*Task goal*. Could you output each line below precisely as it stands, without the images?

*Records for the task*.
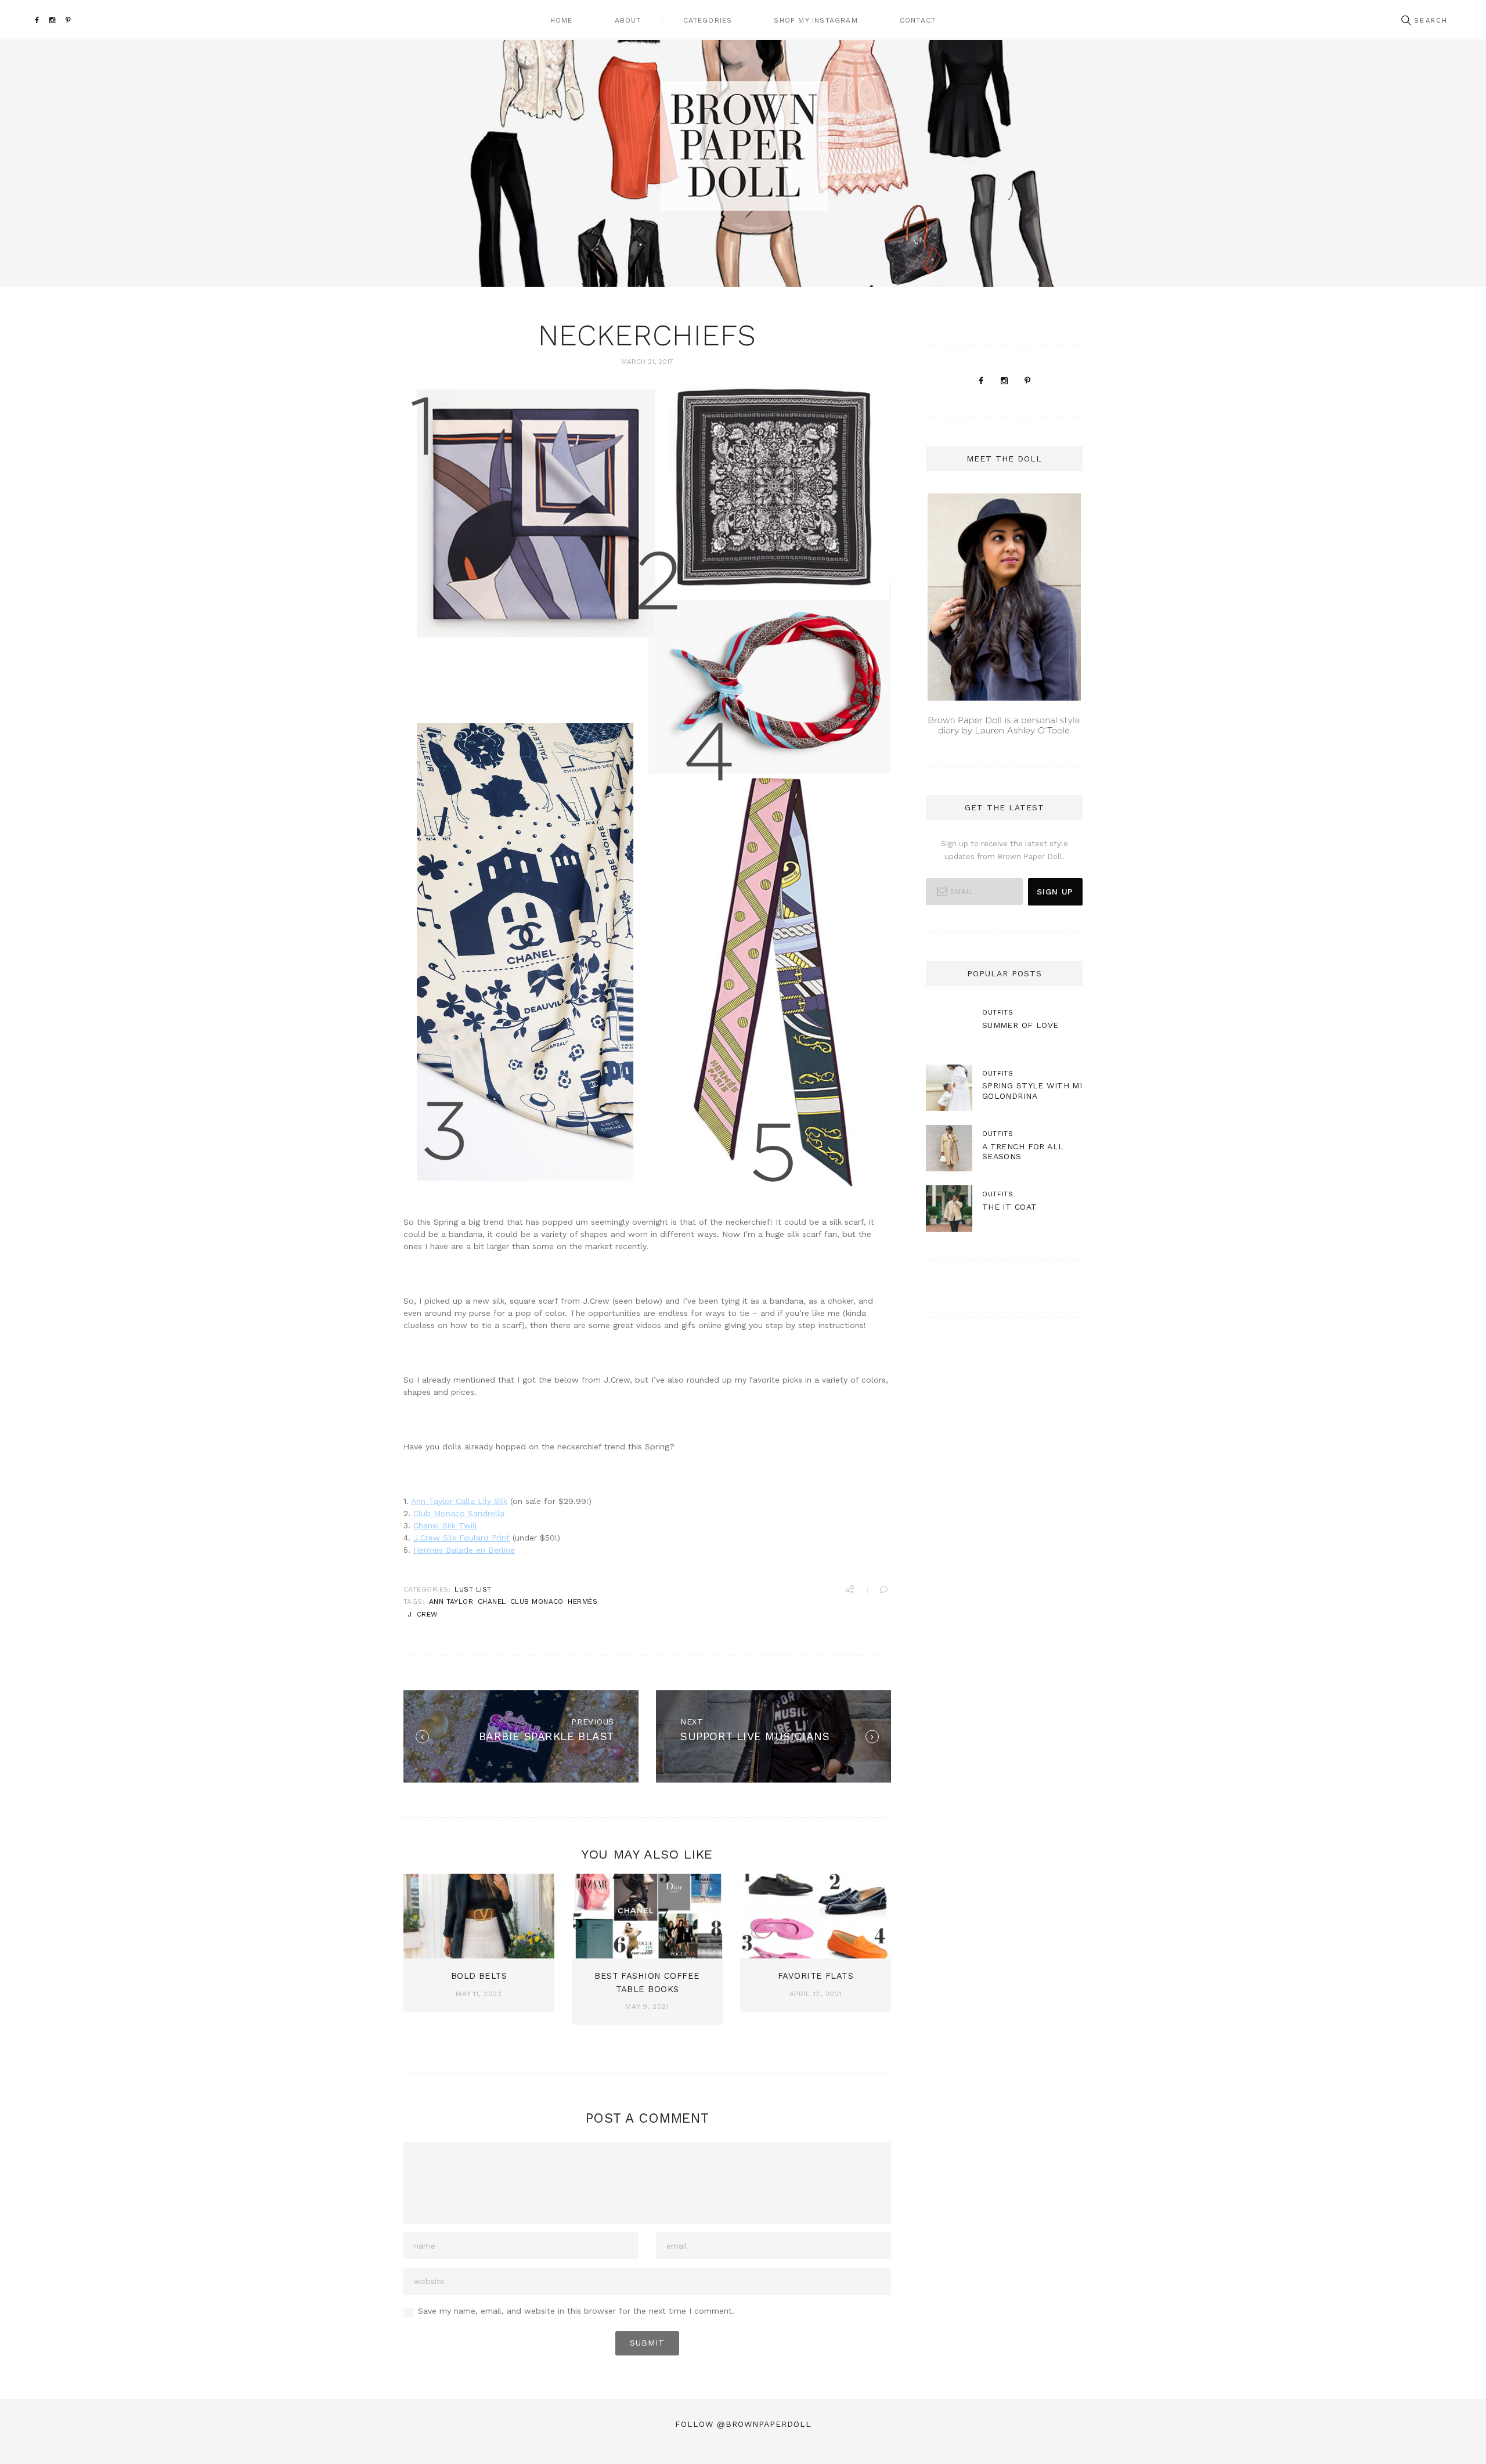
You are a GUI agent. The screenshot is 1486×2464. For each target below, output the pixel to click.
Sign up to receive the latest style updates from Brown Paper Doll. (1004, 850)
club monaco (537, 1601)
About (628, 20)
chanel (492, 1601)
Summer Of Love (1020, 1025)
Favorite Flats (815, 1976)
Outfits (997, 1012)
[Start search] (1406, 21)
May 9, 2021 (647, 2007)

*Task solution*.
You are a GUI agent. The screenshot is 1486×2464. For each target below, output the pixel to click.
Sign up to receive the latest style updates from Brown Paper Doll. (1004, 850)
club monaco (537, 1601)
About (628, 20)
chanel (492, 1601)
Summer Of Love (1020, 1025)
Favorite Flats (815, 1976)
Outfits (997, 1012)
[Start search] (1406, 21)
May 9, 2021 (647, 2007)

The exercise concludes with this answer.